To himself, he was "the greatest columnist in the world". To Princess Margaret's lover Roddy Llewellyn he was "charming" because "no one can resist a cad." To Tim Willis, he was "both snob and iconoclast", which is restrained, as he once "came on pretty strong" to Mrs Willis when they had him round for dinner.

The late Nigel Dempster was for three decades our best-known gossip columnist. His page appeared every day in the Daily Mail. Even the resignation of his deputy after 16 years was heralded on the front page of the Mirror, though naturally their public fist-fight helped put it there.

He was the hack who pointed the flying fickle finger of fame at the upper classes: one of the first to hint at trouble in the Charles-Di marriage and at the friendship between Al Fayed and the royal family.
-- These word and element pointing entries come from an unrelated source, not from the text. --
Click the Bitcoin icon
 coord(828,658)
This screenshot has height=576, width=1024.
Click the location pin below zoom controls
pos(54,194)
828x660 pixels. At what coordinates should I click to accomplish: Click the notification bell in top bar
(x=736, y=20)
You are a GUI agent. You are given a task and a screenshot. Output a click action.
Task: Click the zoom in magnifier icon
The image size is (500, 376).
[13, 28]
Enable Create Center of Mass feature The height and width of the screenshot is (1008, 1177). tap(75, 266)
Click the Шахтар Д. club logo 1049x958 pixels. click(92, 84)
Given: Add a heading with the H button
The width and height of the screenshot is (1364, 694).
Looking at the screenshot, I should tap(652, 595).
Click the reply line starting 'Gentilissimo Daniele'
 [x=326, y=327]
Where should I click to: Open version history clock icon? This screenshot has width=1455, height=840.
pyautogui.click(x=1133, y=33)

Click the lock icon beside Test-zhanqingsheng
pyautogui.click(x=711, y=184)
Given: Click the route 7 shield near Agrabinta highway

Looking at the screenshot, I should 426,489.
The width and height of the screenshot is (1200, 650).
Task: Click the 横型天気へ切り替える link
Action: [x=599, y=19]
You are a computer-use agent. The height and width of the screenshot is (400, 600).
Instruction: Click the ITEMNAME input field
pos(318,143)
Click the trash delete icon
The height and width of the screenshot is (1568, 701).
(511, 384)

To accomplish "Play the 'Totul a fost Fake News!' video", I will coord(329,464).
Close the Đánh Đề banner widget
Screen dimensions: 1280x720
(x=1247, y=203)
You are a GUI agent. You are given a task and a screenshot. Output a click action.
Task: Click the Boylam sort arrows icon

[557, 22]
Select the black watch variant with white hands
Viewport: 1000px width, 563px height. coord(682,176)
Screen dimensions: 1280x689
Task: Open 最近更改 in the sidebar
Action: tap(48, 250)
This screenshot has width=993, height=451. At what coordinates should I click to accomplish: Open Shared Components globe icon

He was the first to print the story about (the married) Norman Lamont, MP and soon-to-be Chancellor of the Exchequer, receiving a black eye from a rival for a lady – a Lady with a capital L, like so many in his column.

His columns made up a kind of newsletter for minor aristocracy and for readers fascinated by folk with double-barrelled names. Fortunately, this biography is far more interesting than practically anything written by the great columnist himself. Or, indeed, not written.

A Punch article of mine once revealed (as Dempster would have put it) that during his lengthy absences his column was put together by his long-suffering team of under-hacks. He came round with a letter which tortuously explained that he was pretty hands-on. It gratifies me to learn that Dempster did indeed work for the Mail a mere 32 weeks a year, for what was said to be £300,000.

Private Eye paid a only tiny fraction of that sum for his contributions to its "Grovel" slot, but for him this was a useful way of testing the waters anonymously with iffy stories, such as rude items about his own proprietor. This sounds like living dangerously but, as his colleague Peter McKay put it, "Dempster would stab himself in the back for the sake of a good story."

The account of the booze-fuelled feud with the Eye is less convincing than that given in Harry Thompson's biography of Richard Ingrams, but still highly entertaining. However, sticklers for royal protocol will wince when they read that Lord Gnome's nickname for Her Majesty is "Glenda". It is of course "Brenda".

Drink was blamed for Dempster's appalling behaviour, but Willis attributes at least some of it PSP, the progressive supranuclear palsy from which he suffered. "Nigel may spend a million years in purgatory," declared the Catholic priest at his funeral. It was meant kindly, since this is a short time compared to eternity, but it seems a bit hard, even if you don't like gossip columnists much.